▶ Pagina:
▶

Pagine del blog

sabato 13 febbraio 2016

Azioni anticicliche



Il ripristino della ricorrenza

Si è visto che la politica fiscale permette di espandere il circolante rimuovendo le interruzioni nel percorso della moneta causate dall’incertezza. Così facendo, essa opera amplificando, non solo la liquidità disponibile per la domanda, ma anche favorendo la crescita delle imprese grazie alla possibilità, per esse, di ricevere quel di più di moneta mancante causata del tasso d’interesse sul debito (figura 1). Il contemporaneo potenziamento della liquidità e della crescita porta, non solo alla riduzione degli squilibri, ma anche al potenziamento dell’intero sistema economico in tutte le sue parti. È lo sviluppo, ossia l’interazione simultanea e dinamica di crescita e liquidità.
Si è visto che questo tipo di politica permette di contrastare l’eccesso di preferenza per la liquidità che si manifesta quando è presente incertezza causata da un eccesso di debito e di credito, senza che vi sia sufficiente circolante.

◀

▶ Dati memorizzati:
▶

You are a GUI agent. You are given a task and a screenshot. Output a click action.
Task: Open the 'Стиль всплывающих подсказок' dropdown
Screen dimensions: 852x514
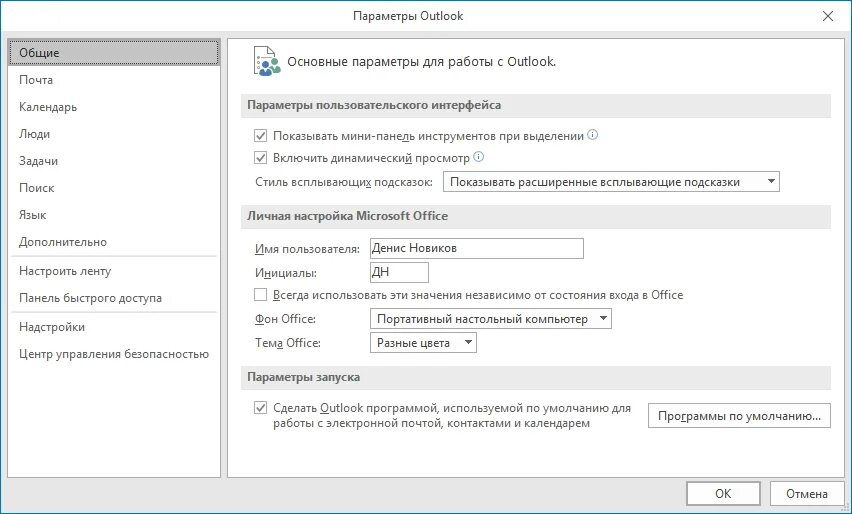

◀

▶ Problema 1:
Riporta alla lettera il passaggio del testo sulle azioni anticicliche che parte dalle parole "Si è visto che questo" e si chiude dopo le parole "sia sufficiente circolante.".
▶ Problema 2:
Nel testo sulle azioni anticicliche, in quale situazione si manifesta l'eccesso di preferenza per la liquidità?

▶ Output corretto 1:
Si è visto che questo tipo di politica permette di contrastare l’eccesso di preferenza per la liquidità che si manifesta quando è presente incertezza causata da un eccesso di debito e di credito, senza che vi sia sufficiente circolante.

▶ Output corretto 2:
Quando è presente incertezza causata da un eccesso di debito e di credito, senza che vi sia sufficiente circolante.